Всю зиму она просидела дома почти безвылазно, изредка выбираясь только на короткие пешие прогулки. А в один предвесенний солнечный денёк её ноги сами свернули в сторону конюшни.
Конюх тащил на недоуздке больного, паршивого жеребёнка. На него невозможно было смотреть без слёз: глаза представляли собой сплошные гнойные раны, из ноздрей текла тягучая слизь, а облезлая, всклокоченная шерсть пестрела проплешинами от какого-то мерзкого лишая.
– Куда ты его волочёшь? – окликнула конюха Свобода.

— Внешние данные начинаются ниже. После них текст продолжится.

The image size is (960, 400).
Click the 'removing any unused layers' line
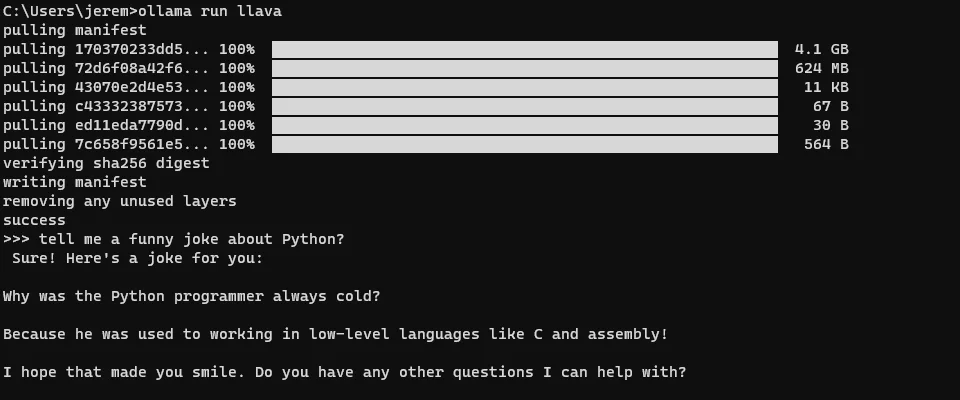coord(119,201)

– Да прибить надобно, госпожа, – отвечал тот. – Видишь – паршивый совсем, чахнет. Матка от него отказалась. Лечить – без толку: себе же дороже выйдет, а проку от него всё равно не дождёшься.

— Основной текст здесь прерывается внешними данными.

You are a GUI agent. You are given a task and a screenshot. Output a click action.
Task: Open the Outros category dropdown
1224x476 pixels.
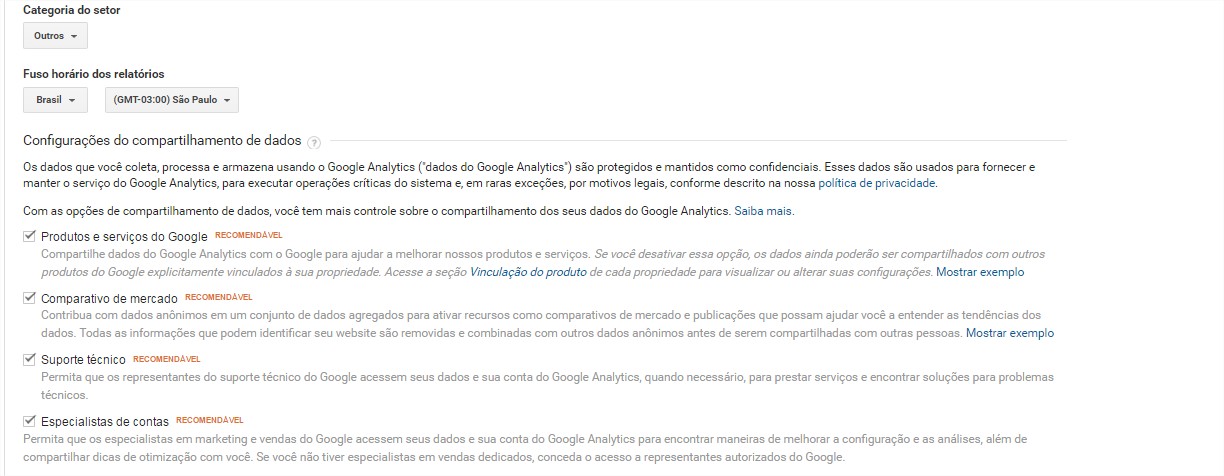55,36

– Погоди, – сказала Свобода. – Может, и вылечим.
– Да ну, княжна! – махнул рукой конюх. – Дело безнадёжное. Только зря возиться.
Княжна отняла у него недоуздок и отвела бедолагу в стойло. Малышу было от силы месяца три-четыре. Свобода промывала ему глаза отваром ромашки, у князя Ворона взяла состав для приготовления мази от лишая, а вместо материнского молока поила жеребёнка коровьим и козьим: другие кобылицы отвергали бедняжку. В качестве прикорма княжна замешивала для него молотый овёс с тёплой водой.

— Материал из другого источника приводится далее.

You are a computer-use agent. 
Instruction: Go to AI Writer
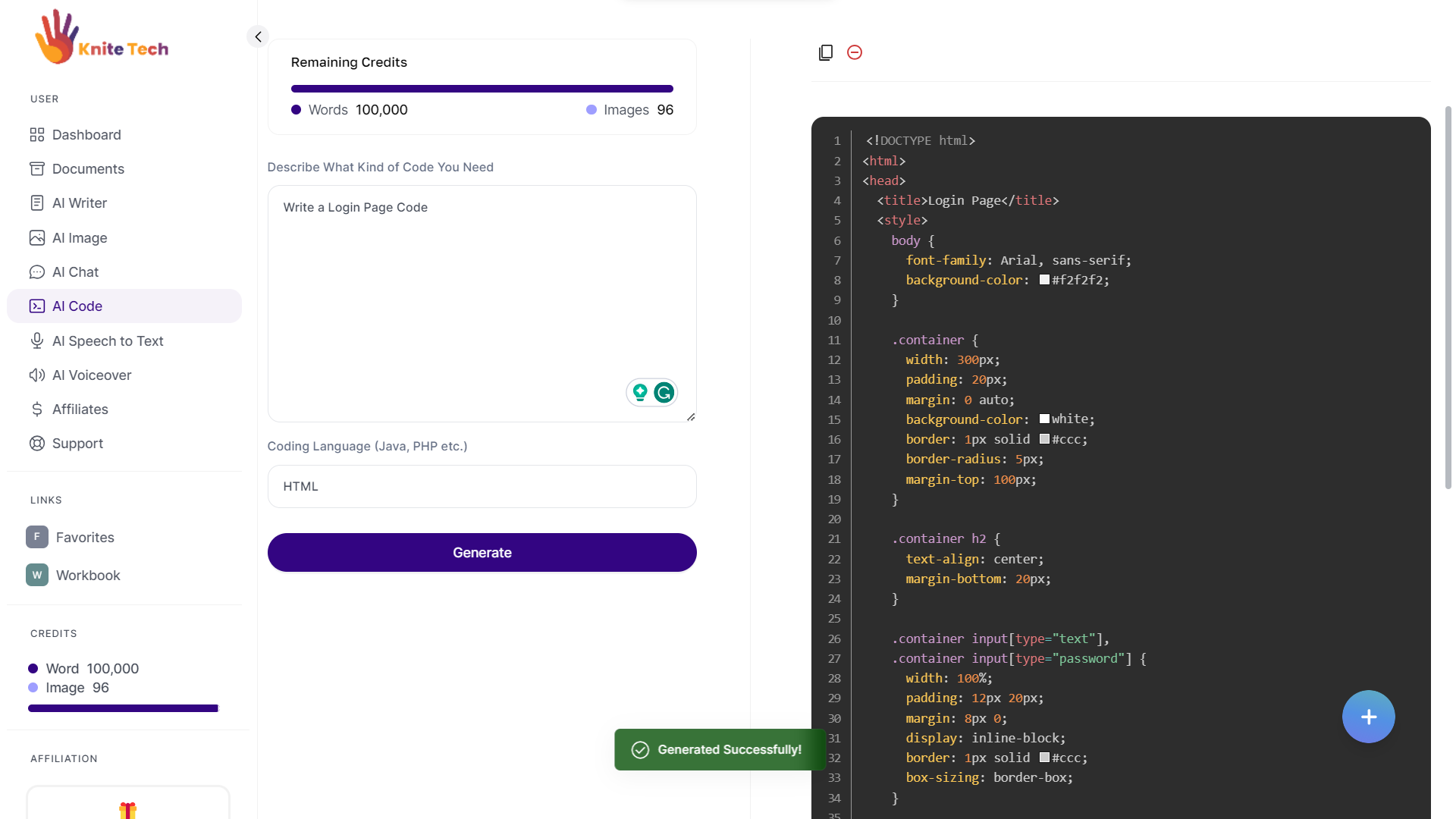pyautogui.click(x=80, y=203)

Когда сад оделся в душистый свадебный наряд, Свобода скакала по лугу на покладистой, но весёлой кобылке Пчёлке, а Бурушка (так она назвала своего питомца) мчался следом, радостно задрав хвост. Его шкура лоснилась, как шёлк, грива торчала густой льняной щёточкой, а в ясных глазёнках сиял, отражаясь, весь его небольшой окружающий мирок. Теперь явно проступала его красивая тёмно-игреневая масть.
– Давай, Бурушка, не отставай! – задорно окликала Свобода своего выкормыша.
Бурушка стал совсем здоров и весел, хорошо кушал и любил резвиться, намного обгоняя в росте своих сверстников и обещая со временем превратиться в исполинского богатырского коня. Он был из северо-воронецких тяжеловозов – с кряжистым телом, могучими коренастыми ногами и густыми щётками над копытами. За своей спасительницей он бегал неотвязным «хвостиком», как за мамой.
– Выходила ведь, – качали головами конюхи, глядя на княжну и её юного друга.
Сама Свобода к своим одиннадцати годам выглядела уже совсем взрослой – на вид ей давали все восемнадцать. Она нередко проезжала мимо дома Одинца, но не смела постучаться… А однажды застала там большое гулянье – с песнями, плясками и столами под открытым небом.
– А что там празднуют? – спросила княжна у пробегавших мимо мальчишек.
– Так свадьбу дочки Одинца-кузнеца, Любони, – был ответ.
Свобода не чувствовала себя вправе войти в дом с поздравлениями молодым. Вряд ли ей обрадовались бы здесь: она была дочерью человека, обидевшего эту семью. Перед тем как уехать, она полюбопытствовала только:
– А за кого она выходит?
– А за Смилину, кошку с Белых гор, – грянуло громом среди ясного неба, а молния сожгла сердце Свободы дотла. – Она три года где-то пропадала, а теперь вернулась, чтоб Любоню в жёны взять и в Белые горы с собой увезти.
Она рванулась бы в дом, растолкала бы гостей, отпихнула невесту и повисла на плечах Смилины… Но в груди не осталось сердца, чтобы куда-либо рваться. Луг раскрыл ей объятия, и она мчалась на Пчёлке не разбирая дороги, а Бурушка скакал следом. Опомнившись, княжна спешилась и отпустила кобылку попастись, а Бурушку обняла за шею и бесслёзно затряслась. Солнце светило будто в насмешку ей – беспощадно ярко, щедро, прогревая каждую травинку, а ей хотелось стать дождливой ночью, ссутулиться и закутаться в чёрный плащ из вороньих перьев.